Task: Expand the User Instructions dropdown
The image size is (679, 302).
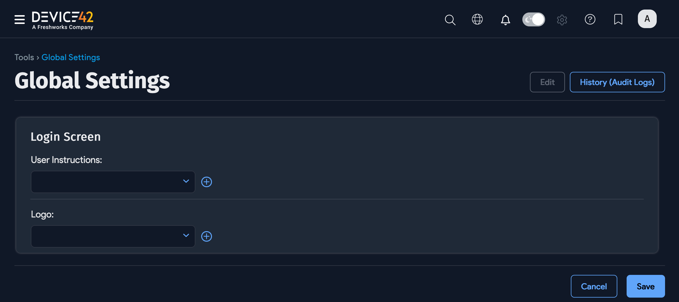Action: (113, 182)
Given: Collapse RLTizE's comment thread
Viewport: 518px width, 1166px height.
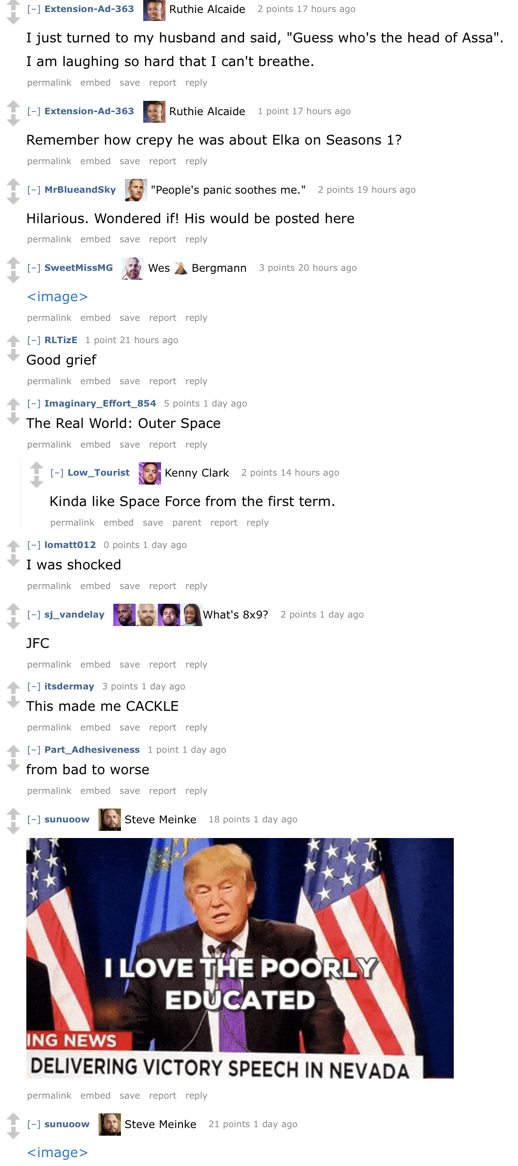Looking at the screenshot, I should [33, 340].
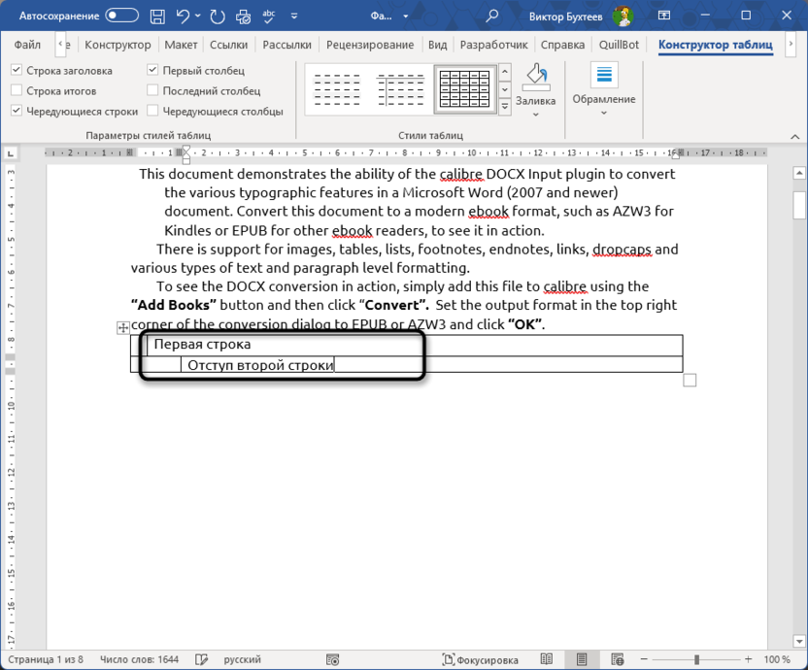This screenshot has height=670, width=808.
Task: Open the Заливка shading tool
Action: pyautogui.click(x=535, y=78)
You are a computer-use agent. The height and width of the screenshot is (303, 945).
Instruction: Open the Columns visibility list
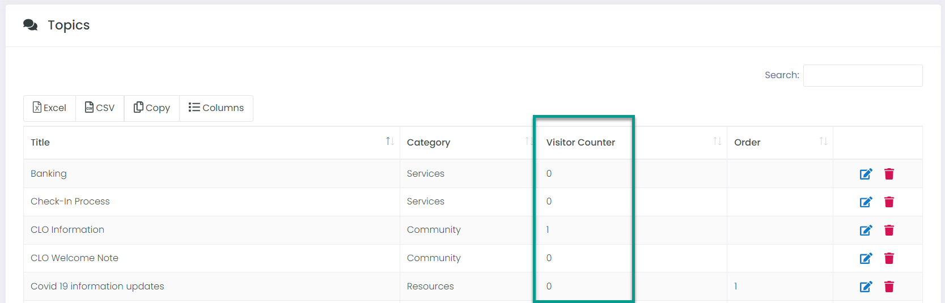coord(216,108)
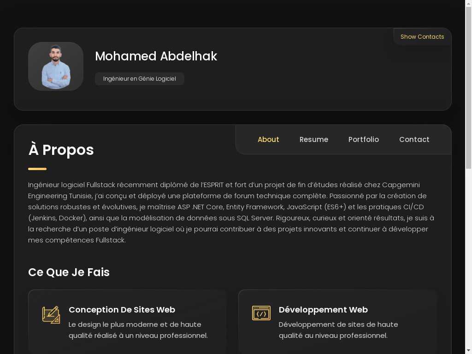472x354 pixels.
Task: Click the scrollbar up arrow
Action: [x=468, y=3]
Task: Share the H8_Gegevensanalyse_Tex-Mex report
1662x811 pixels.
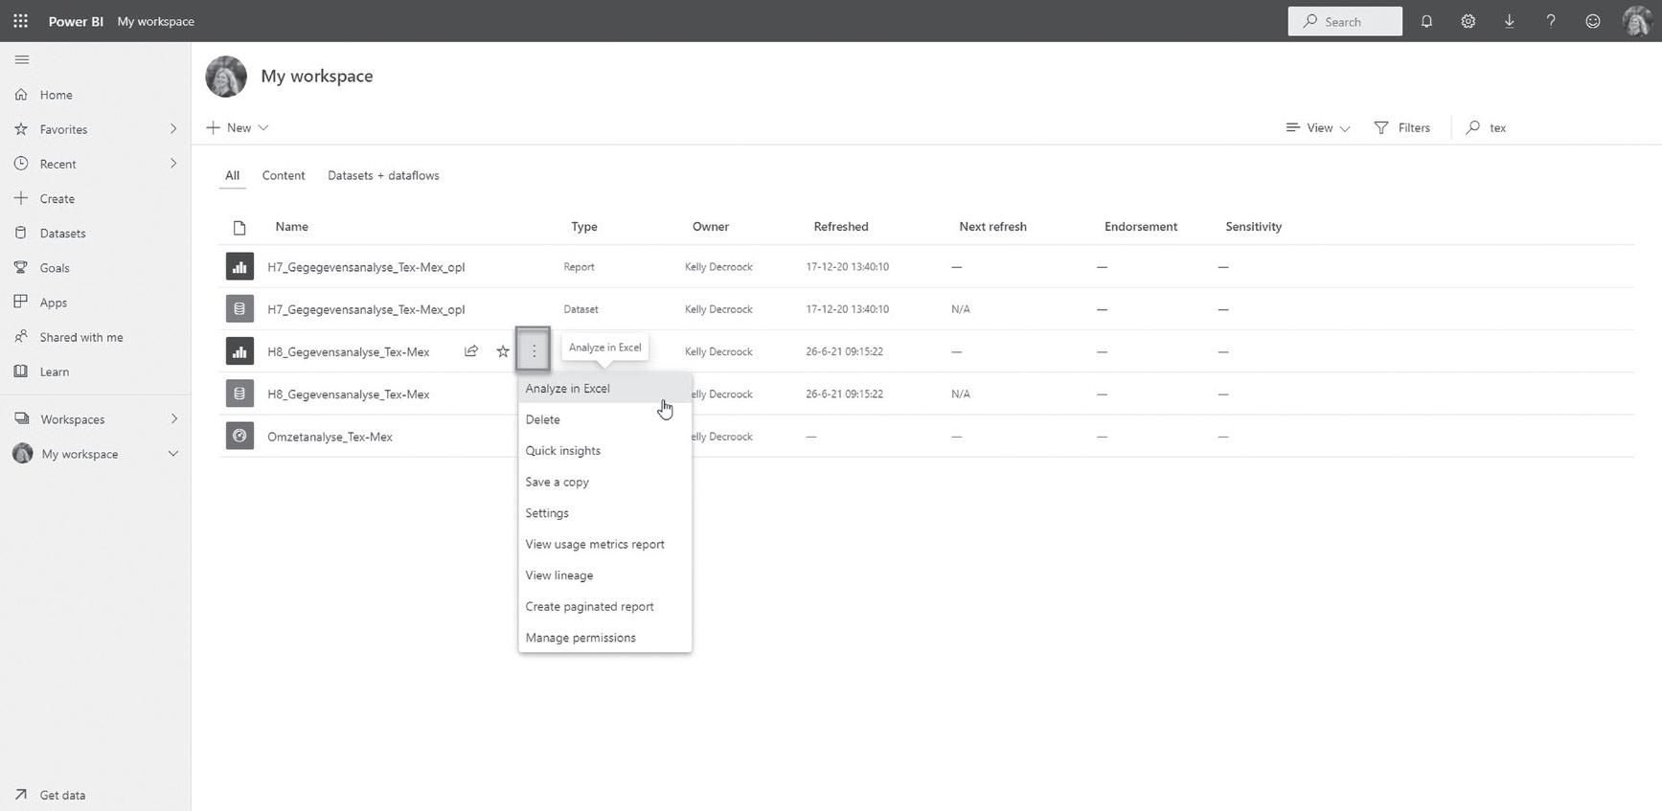Action: click(471, 351)
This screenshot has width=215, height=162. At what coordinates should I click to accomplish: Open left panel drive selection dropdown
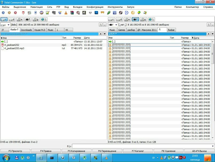tap(5, 25)
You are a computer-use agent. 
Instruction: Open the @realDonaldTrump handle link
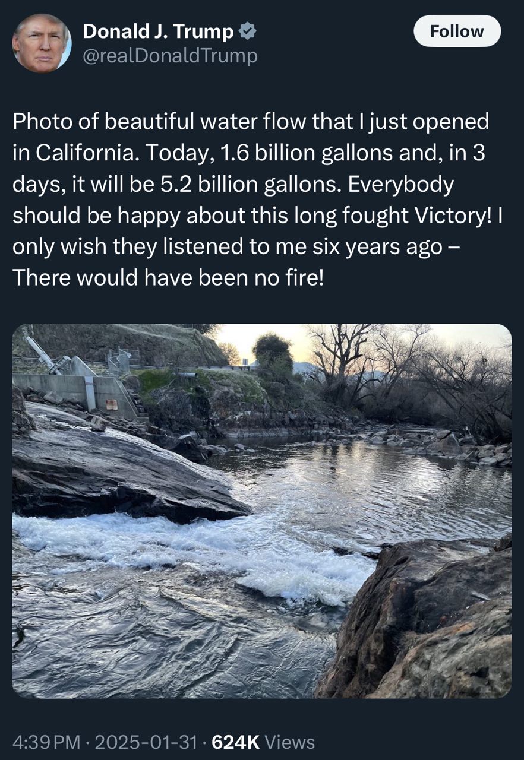pyautogui.click(x=170, y=56)
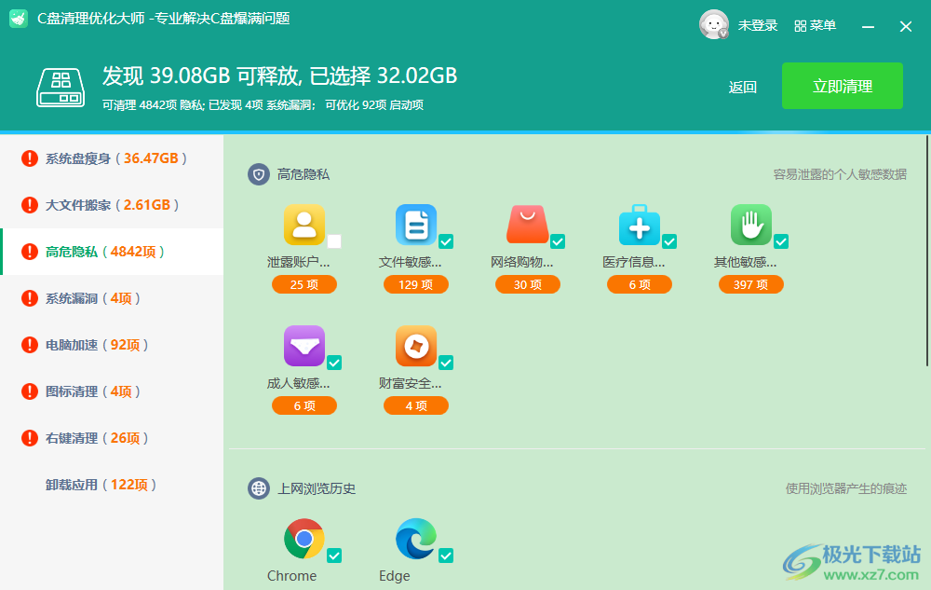Screen dimensions: 931x590
Task: Select the 文件敏感 blue document icon
Action: (x=415, y=225)
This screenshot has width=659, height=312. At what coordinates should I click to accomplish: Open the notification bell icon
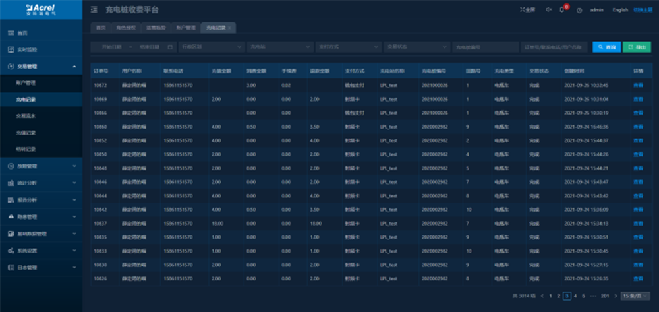pos(562,10)
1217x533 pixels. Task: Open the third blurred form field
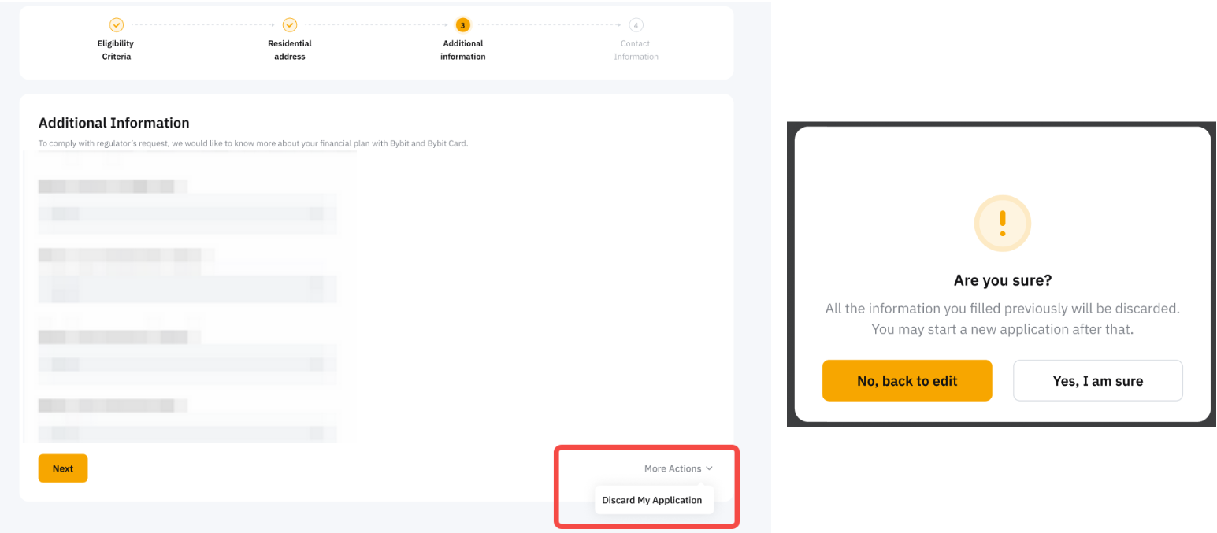coord(187,364)
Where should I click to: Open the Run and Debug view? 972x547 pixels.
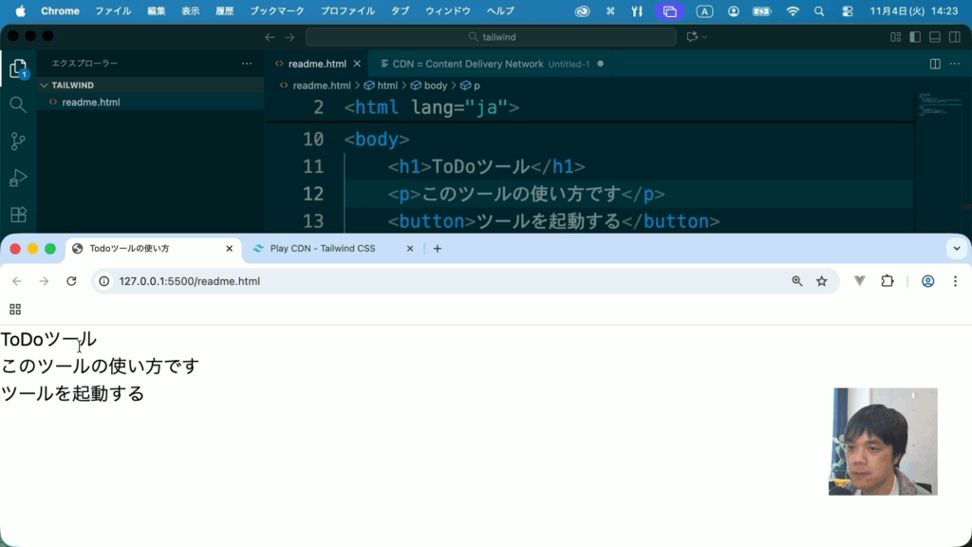tap(18, 179)
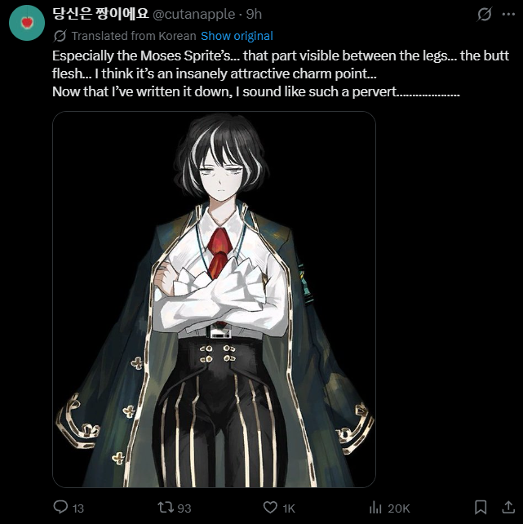The image size is (523, 524).
Task: Click the 9h timestamp
Action: point(254,14)
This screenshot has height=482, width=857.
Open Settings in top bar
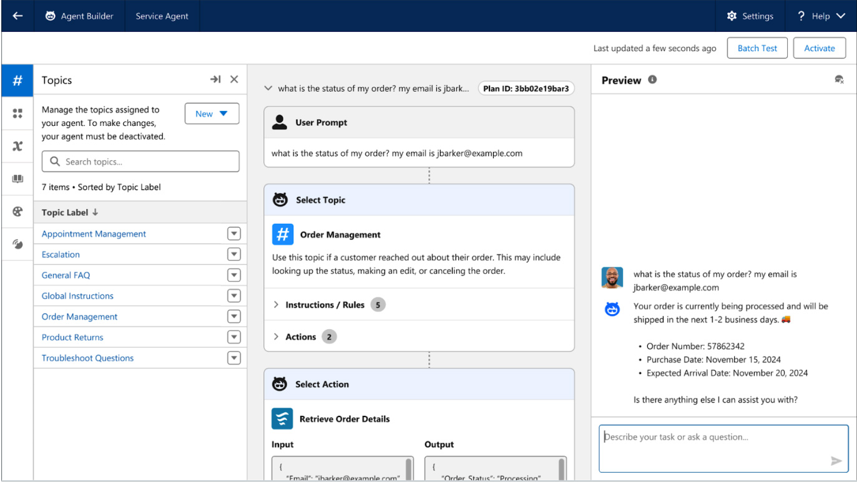point(750,16)
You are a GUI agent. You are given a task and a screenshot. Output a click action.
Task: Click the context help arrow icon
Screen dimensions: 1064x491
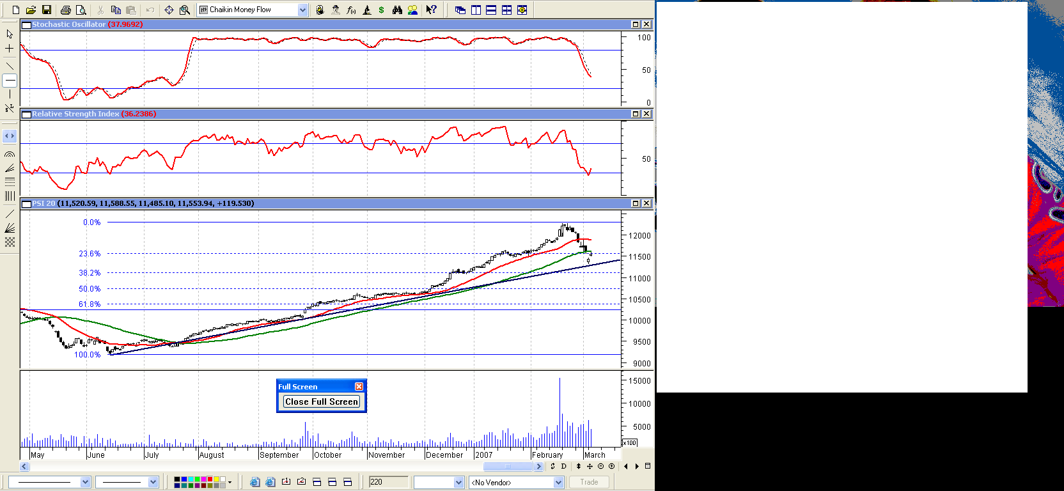coord(432,10)
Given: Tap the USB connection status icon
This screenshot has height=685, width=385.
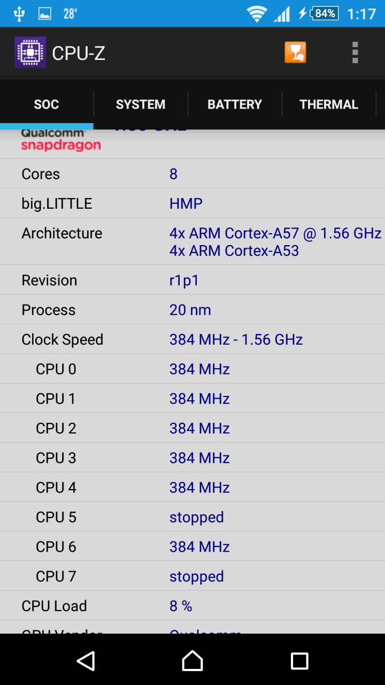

......

▶ _DIRECTIONS_
The pictures should be dropped, and every line above should be set down again exactly.

▶ _ANSWER TO THE EXERCISE_
Task: Expand the User Instructions dropdown
The image size is (679, 302).
Action: (113, 182)
Given: Collapse RLTizE's comment thread
Viewport: 518px width, 1166px height.
Looking at the screenshot, I should [33, 340].
This screenshot has height=670, width=808.
Task: Open the Заливка shading tool
Action: pyautogui.click(x=535, y=78)
You are a computer-use agent. The height and width of the screenshot is (303, 945).
Instruction: Open the Columns visibility list
coord(216,108)
472x354 pixels.
Task: Click the scrollbar up arrow
Action: [x=468, y=3]
Task: Share the H8_Gegevensanalyse_Tex-Mex report
1662x811 pixels.
Action: click(471, 351)
This screenshot has width=215, height=162. At what coordinates should I click to accomplish: Open left panel drive selection dropdown
tap(5, 25)
You are a computer-use agent. 
Instruction: Open the @realDonaldTrump handle link
pyautogui.click(x=170, y=56)
Screen dimensions: 931x590
Task: Select the 文件敏感 blue document icon
Action: (x=415, y=225)
This screenshot has width=659, height=312. At what coordinates should I click to accomplish: Open the notification bell icon
pos(562,10)
1217x533 pixels. Task: Open the third blurred form field
coord(187,364)
Where should I click to: Open the Run and Debug view? 972x547 pixels.
tap(18, 179)
The image size is (523, 524).
Task: Click the 9h timestamp
Action: point(254,14)
This screenshot has height=482, width=857.
Open Settings in top bar
point(750,16)
You are a GUI agent. You are given a task and a screenshot. Output a click action.
Task: Click the context help arrow icon
Screen dimensions: 1064x491
coord(432,10)
Given: Tap the USB connection status icon
This screenshot has height=685, width=385.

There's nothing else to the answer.